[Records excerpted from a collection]
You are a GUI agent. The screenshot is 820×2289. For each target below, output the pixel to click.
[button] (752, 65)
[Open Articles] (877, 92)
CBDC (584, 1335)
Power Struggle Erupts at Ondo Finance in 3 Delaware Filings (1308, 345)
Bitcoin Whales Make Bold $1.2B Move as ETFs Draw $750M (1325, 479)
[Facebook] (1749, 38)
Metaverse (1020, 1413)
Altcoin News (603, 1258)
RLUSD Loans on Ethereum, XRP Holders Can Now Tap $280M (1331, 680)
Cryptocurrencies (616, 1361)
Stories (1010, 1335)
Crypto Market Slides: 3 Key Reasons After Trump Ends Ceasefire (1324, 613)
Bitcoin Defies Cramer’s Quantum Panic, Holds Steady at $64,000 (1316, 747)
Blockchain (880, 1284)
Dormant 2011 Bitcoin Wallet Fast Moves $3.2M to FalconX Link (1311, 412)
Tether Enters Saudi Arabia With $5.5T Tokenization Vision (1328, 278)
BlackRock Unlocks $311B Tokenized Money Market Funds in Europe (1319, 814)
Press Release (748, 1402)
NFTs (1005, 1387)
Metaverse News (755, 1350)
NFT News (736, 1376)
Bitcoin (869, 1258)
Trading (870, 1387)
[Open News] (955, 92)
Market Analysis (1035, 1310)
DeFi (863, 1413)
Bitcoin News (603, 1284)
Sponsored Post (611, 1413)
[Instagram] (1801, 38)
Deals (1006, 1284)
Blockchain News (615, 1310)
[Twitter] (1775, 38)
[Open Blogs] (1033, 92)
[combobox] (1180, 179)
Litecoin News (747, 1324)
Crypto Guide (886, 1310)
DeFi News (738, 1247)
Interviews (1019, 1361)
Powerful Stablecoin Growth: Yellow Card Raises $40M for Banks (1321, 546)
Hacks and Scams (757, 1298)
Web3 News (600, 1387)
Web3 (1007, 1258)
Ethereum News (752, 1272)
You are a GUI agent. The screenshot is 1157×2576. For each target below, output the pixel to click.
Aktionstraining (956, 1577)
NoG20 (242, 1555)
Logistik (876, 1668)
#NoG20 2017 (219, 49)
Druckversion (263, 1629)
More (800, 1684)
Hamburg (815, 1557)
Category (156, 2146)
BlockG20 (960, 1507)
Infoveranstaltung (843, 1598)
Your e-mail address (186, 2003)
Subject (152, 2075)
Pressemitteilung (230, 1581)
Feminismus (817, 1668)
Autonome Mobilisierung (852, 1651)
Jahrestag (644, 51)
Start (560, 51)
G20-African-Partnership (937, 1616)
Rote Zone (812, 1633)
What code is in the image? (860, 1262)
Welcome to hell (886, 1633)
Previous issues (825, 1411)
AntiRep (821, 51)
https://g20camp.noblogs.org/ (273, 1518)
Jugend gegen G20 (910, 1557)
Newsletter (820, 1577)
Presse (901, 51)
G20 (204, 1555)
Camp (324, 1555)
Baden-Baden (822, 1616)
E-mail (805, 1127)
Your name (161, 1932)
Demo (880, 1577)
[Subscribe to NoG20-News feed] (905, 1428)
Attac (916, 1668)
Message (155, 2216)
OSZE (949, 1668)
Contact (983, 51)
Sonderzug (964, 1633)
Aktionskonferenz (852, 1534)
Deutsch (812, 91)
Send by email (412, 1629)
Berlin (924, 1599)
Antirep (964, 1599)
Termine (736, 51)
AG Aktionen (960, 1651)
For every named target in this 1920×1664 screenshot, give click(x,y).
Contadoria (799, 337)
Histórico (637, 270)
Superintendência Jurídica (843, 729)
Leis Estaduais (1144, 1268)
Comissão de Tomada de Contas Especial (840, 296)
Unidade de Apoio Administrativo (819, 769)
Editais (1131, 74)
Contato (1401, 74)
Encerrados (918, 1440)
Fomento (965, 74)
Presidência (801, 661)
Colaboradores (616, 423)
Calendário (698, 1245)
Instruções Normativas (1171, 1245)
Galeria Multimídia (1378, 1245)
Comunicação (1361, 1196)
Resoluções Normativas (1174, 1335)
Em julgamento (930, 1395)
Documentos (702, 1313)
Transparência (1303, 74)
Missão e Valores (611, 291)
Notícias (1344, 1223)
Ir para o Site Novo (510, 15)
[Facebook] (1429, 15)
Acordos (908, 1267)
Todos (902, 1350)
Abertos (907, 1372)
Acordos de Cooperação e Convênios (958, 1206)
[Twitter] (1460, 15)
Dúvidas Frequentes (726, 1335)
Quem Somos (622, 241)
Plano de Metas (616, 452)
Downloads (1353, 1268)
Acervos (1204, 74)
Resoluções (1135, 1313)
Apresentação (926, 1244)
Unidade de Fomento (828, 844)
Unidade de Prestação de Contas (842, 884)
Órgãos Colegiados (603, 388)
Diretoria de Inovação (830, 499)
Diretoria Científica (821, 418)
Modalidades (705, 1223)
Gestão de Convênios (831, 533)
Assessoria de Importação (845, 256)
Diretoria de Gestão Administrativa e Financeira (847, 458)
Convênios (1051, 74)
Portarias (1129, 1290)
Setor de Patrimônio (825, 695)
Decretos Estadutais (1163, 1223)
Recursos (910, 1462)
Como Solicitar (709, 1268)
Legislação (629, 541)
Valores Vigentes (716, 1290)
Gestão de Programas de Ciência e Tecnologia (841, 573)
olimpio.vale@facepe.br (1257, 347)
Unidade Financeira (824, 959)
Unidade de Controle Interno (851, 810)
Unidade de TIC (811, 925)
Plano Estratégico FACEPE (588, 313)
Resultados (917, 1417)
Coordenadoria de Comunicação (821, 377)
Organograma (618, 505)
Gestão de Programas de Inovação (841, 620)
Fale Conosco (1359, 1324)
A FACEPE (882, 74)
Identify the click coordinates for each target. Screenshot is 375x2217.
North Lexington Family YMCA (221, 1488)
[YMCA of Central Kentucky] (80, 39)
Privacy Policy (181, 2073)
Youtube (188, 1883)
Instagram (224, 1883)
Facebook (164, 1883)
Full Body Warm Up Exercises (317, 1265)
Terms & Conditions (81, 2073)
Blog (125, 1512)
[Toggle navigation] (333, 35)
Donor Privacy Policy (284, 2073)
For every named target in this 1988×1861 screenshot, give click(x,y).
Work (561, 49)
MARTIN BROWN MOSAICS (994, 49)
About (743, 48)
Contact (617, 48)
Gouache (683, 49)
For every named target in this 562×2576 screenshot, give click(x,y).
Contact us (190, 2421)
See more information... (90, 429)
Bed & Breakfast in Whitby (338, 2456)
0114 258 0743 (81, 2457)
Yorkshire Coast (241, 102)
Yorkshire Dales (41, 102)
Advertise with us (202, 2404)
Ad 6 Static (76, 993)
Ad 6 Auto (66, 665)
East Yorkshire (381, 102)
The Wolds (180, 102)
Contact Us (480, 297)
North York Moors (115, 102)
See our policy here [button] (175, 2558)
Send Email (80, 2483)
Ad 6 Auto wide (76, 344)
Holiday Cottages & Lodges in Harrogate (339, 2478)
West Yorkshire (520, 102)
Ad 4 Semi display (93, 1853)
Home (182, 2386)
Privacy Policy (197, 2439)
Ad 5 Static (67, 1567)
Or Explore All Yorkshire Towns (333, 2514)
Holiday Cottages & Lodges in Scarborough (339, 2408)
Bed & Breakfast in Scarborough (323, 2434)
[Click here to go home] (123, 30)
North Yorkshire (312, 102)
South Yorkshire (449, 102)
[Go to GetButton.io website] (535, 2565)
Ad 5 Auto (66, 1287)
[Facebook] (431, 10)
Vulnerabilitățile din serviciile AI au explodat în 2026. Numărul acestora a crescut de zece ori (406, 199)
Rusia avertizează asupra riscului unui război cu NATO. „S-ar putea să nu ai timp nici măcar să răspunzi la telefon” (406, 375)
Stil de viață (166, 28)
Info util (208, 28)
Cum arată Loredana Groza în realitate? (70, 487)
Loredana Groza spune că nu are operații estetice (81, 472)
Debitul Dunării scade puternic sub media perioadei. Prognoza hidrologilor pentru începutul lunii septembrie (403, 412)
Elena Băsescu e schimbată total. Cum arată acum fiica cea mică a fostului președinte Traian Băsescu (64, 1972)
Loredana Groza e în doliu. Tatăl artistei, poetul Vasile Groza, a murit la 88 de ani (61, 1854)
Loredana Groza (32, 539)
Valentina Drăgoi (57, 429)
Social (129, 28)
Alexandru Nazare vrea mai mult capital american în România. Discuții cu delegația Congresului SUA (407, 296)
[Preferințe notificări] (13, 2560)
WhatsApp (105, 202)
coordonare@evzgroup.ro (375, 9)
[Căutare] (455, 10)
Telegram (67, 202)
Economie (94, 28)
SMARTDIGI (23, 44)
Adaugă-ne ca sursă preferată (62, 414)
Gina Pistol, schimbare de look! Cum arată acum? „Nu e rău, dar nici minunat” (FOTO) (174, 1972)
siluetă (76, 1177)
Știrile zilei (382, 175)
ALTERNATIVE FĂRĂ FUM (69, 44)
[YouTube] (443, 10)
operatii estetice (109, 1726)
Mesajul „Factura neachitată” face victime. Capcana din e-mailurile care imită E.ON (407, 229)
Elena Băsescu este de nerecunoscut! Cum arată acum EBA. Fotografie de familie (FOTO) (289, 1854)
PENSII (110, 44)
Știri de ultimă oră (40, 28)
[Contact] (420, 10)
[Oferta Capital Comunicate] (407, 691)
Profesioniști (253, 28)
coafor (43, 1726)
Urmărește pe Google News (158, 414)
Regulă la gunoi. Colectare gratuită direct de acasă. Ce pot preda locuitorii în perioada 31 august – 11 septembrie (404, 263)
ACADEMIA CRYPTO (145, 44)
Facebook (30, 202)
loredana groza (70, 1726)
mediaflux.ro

» **Work instruction**: Every line above in which the word "Privacy" is present must be copied into the answer.

» **Task solution**:
Privacy Policy (181, 2073)
Donor Privacy Policy (284, 2073)
Privacy Policy (197, 2439)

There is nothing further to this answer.